On one recent walk, about 50 participated in the two groups, some in their 90s who have been walking with the club for years. And to get people to mix, FLC assigns walking partners on the treks.

"Walking with someone is very important," said Braathen. "One of the ladies said she'd think of it like being at a cocktail party; you try to circulate. In that way it's welcoming for new people too. They are included."

FLC walkers often go for coffee afterwards, usually at a local McDonald's--more of that important social piece of the puzzle.

Susanne Forbrich is president of the non-profit St. Albert Trekkers, formed in 1988 and one of seven groups across the province affiliated with the Volkssport Association of Alberta (a walking organization connected internationally). The St. Albert group, which organizes walks once a week in the St. Albert/north Edmonton region, is the biggest in the province, with membership of about 130 and a target audience of people 50 and older.

"Some of our best walkers are over 80," said Forbrich. "It's unbelievable. They leave me in the dust and I'm not even 65 yet. It's so motivating to see people who are older remaining fit."

Like the FLC Seniors group, the Trekkers charge a nominal fee to participants, which covers basic costs like insurance. Some walk solo, some with spouses or friends, but the group's "fun, fitness and friendship" slogan reflects the importance of socialization as a big motivating factor, said Forbrich.

"For most of the people who are walking with us, it's the social aspect," she said. "Just catching up, and developing new friendships."

She added: "Some members join because they have recently lost a spouse.
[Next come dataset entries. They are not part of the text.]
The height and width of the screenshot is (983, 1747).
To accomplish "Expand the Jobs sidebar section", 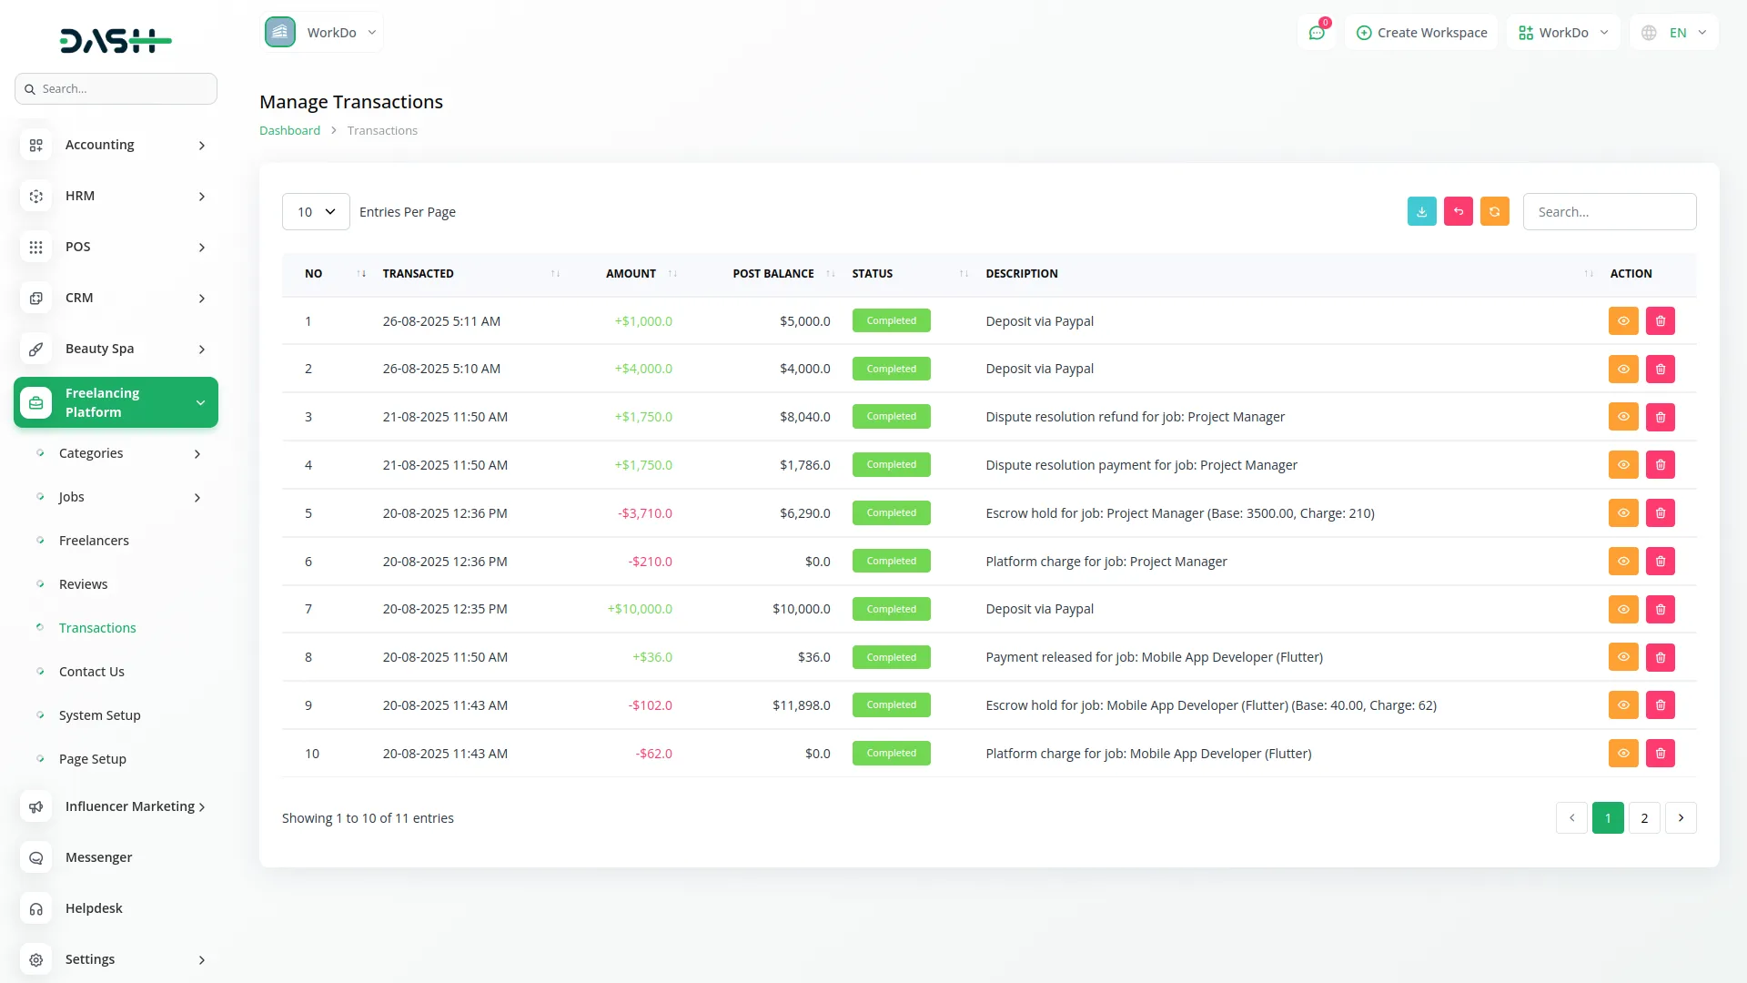I will (x=71, y=497).
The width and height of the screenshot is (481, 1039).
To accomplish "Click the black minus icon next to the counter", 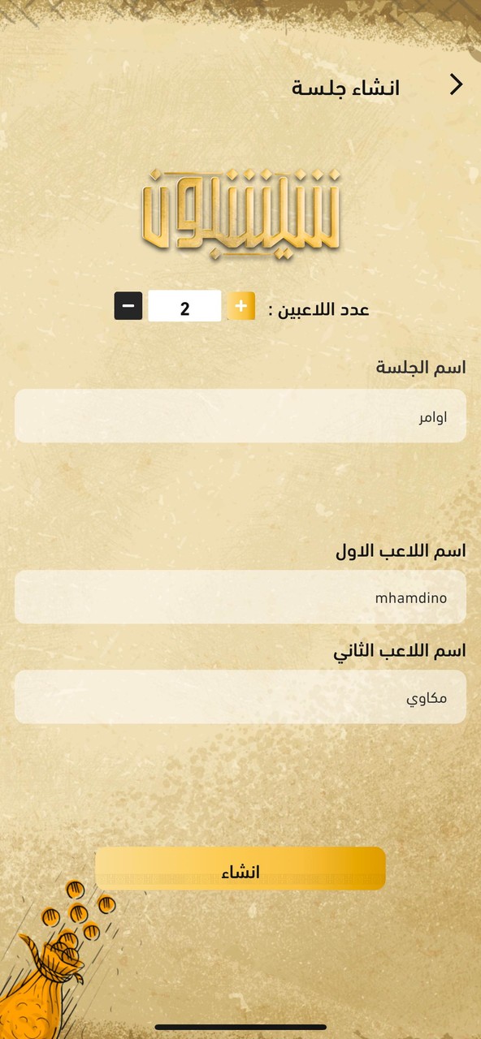I will [128, 306].
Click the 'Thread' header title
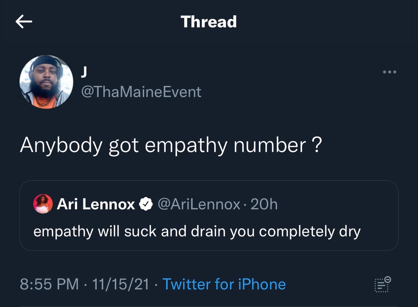 (x=209, y=22)
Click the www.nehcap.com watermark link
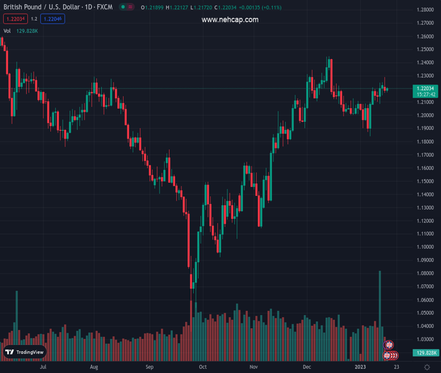Image resolution: width=441 pixels, height=373 pixels. tap(230, 20)
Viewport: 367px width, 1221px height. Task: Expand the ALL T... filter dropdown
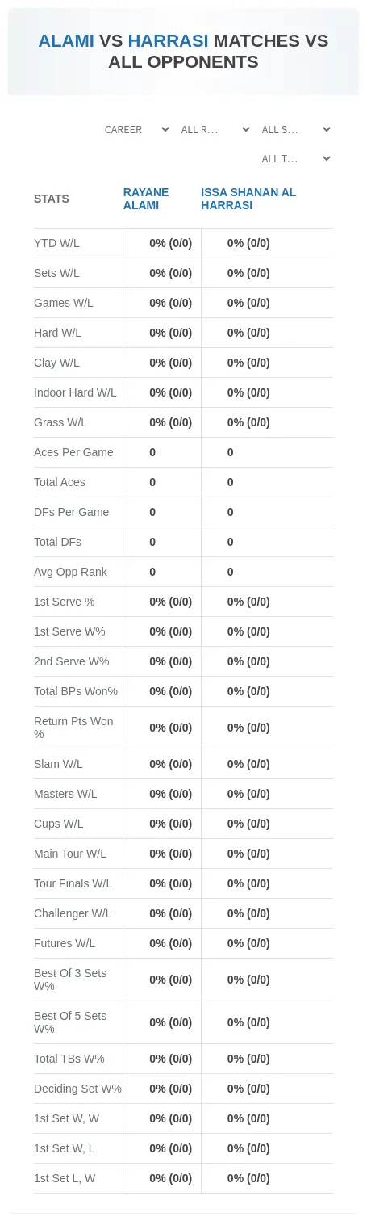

After the grieving process tones down a bit, either their kids encourage them to do it or they know someone who has taken part in the walks."

Retiree David Hall used to be an avid golfer until he started having back troubles stemming from swinging the golf club. As an alternative exercise, he joined the Northern Lights Walking Club about 15 years ago and is now head of the group, which organizes two walks a week, mostly for seniors, in south Edmonton and Leduc, Wetaskiwin, Camrose and Millet. Some members even join bigger walking events in the U.S. and abroad.

"Now I've got friends in Tennessee and Alabama, California and Nova Scotia," Hall said, pointing to an Alabama couple that will join him and a friend on a Panama Canal cruise this winter. "It built a whole new friendship network of people who like fresh air and exercise."

Hall met Ryan Beamer from Colorado 10 years ago at a walk in Langley, B.C. and they have become good pals, meeting up for walks almost every year in Edmonton or places like Cypress Hills, San Antonio, Texas and Phoenix, Arizona.

Coincidentally, Hall says he and Beamer share something else besides a love for walking. They are both 72 years old and their birthdays are only a few days apart.

"We call ourselves twins because we're both September babies," he said with a chuckle.